Directions
Rewrite the records below with "navigation" changed to "the top menu" and everything else left the same, and leave the pictures out of your answer.

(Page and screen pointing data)
▬▬▬▬▬▬▬▬▬▬
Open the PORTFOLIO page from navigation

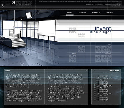[96, 13]
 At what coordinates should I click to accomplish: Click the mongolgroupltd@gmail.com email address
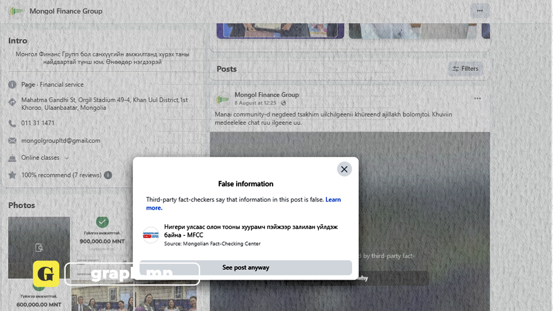[60, 140]
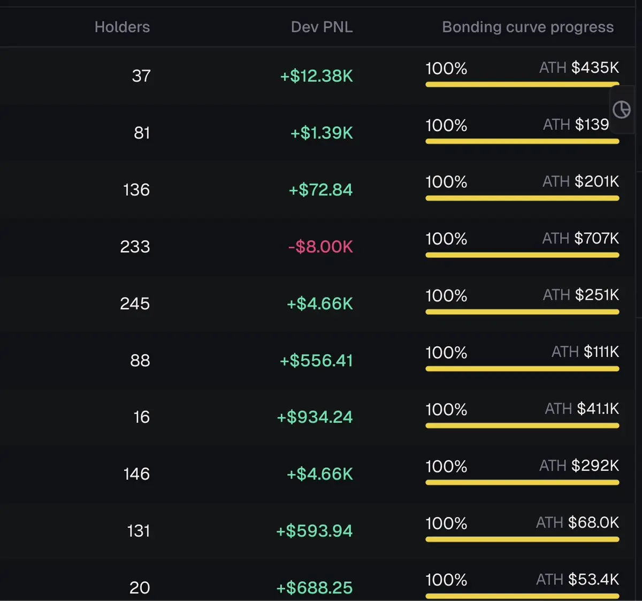Open the row with 88 holders
Screen dimensions: 642x601
click(x=321, y=360)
▬▬▬▬▬▬▬▬▬▬
Answer to the problem
Open the PORTFOLIO page from the top menu

[96, 13]
 At what coordinates should I click to accomplish: Click the mongolgroupltd@gmail.com email address
[60, 140]
Open the row with 88 holders
Screen dimensions: 642x601
click(x=321, y=360)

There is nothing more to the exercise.